Hence, the need for an identity change. Hence, 2010's Infinite Arms.
While this album will draw fewer obvious comparisons to My Morning Jacket's sound, in a lot of ways it reminds me of the direction MMJ took with their most recent album, Evil Urges (2008): With the exception of a few riskier songs, Evil Urges is a predominantly safe record dominated by a 1970s sound and vanilla songwriting. In a word, dad-rock. Regrettably, the same holds true for Infinite Arms.
On first listen, I was drawn in by Infinite Arms’ two opening tracks. “Factory” begins with a drum roll into swelling strings and acoustic strums that would almost find a place on a Belle & Sebastian record. The minor key hook of the chorus showcases Bridwell’s Americana influences and, though it feels trite to say, the influence of Jim James. “Compliments” is one of the only stomping numbers on the album. Unfortunately, this is one of the few up-tempo moments in an otherwise plodding album. Here Bridwell’s smoky South Carolina voice comes through clearest, though it doesn’t quite fit with the sound of the song. Still, “Compliments,” the first single, is one of the few highlights on the album.
After those first two songs, I had high hopes for the album. I thought, maybe, just maybe, Infinite Arms would live up to the hype from mainstream music reviewers. But then the next eight tracks move us into the vanilla dad-rock sound that dominates the album. The choruses are all catchy but safe and bland. Many of these songs—“Blue Beard,” “On My Way Back Home,” “Dilly”—even transcend dad-rock and begin to approach mom-rock. It’s not Sarah McLachlan, but still the type of music you could play in the car without your mom objecting.
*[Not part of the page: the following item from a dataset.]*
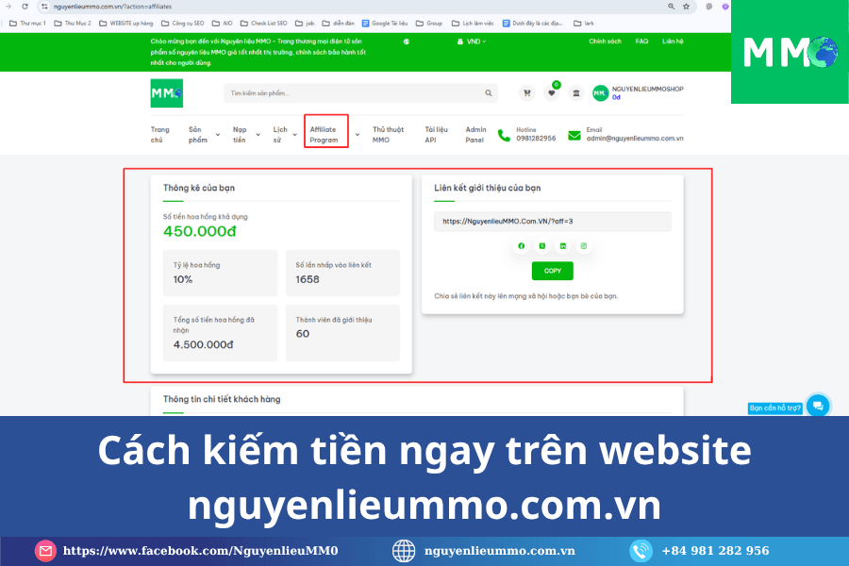Share referral link via LinkedIn icon
The width and height of the screenshot is (849, 566).
pos(563,245)
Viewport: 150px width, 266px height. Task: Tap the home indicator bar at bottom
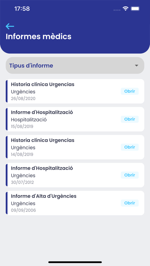[x=75, y=262]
“Older” is the one shining moment in this stretch of dull songs, and it is possibly the strongest song on the album, though I can’t help but think it would be nothing more than a forgettable role player on many albums, including Band of Horses’ first two. At the very least, “Older” is the catchiest song on the album, with crunchy southern rock guitars blending well with Bridwell’s Jim-James-meets-the-Beach-Boys vocals. Here his voice sounds most country, though there’s something unconvincing about it. Sadly, this boy from South Carolina sounds less authentically southern than California-bred John Fogerty ever did.
Just as Infinite Arms begins strong, so it ends, with four of the stronger tracks creating a solid frame around the blandness of the middle bulk of the album. “NW Apt” returns us to the up-tempo stomp of “Compliments,” a welcome return after so many safe down-tempo tracks. Here we get a sense of urgency and a sense of soul the album seemed to lack. Following “NW Apt” is the closing number, “Neighbor,” a slow piano ballad that eventually builds into the only true cathartic moment on the album. This catharsis is a solid way to end an otherwise forgettable album because it leaves us wanting more. But what we want is more of this—more of the album’s highlights, but they are few and far between. Literally.
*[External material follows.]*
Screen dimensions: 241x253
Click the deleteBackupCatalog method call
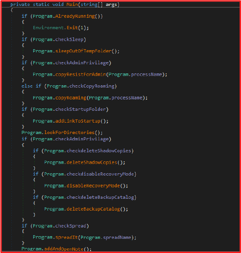coord(93,209)
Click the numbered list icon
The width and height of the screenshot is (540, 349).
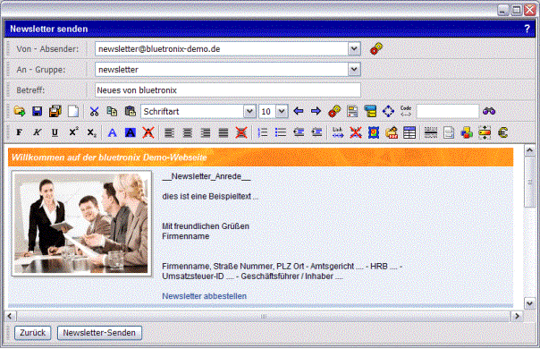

And that’s the biggest problem with Infinite Arms. While there are a handful of strong songs spaced throughout the album, we have to wade through so many vanilla numbers to get to them, and so many of them seem to run at the same slow tempo with the same songwriting formula. Sure they’re catchy, but they’re predictable. They’re safe. And if I had to sum up the album with one word, it would be “safe.”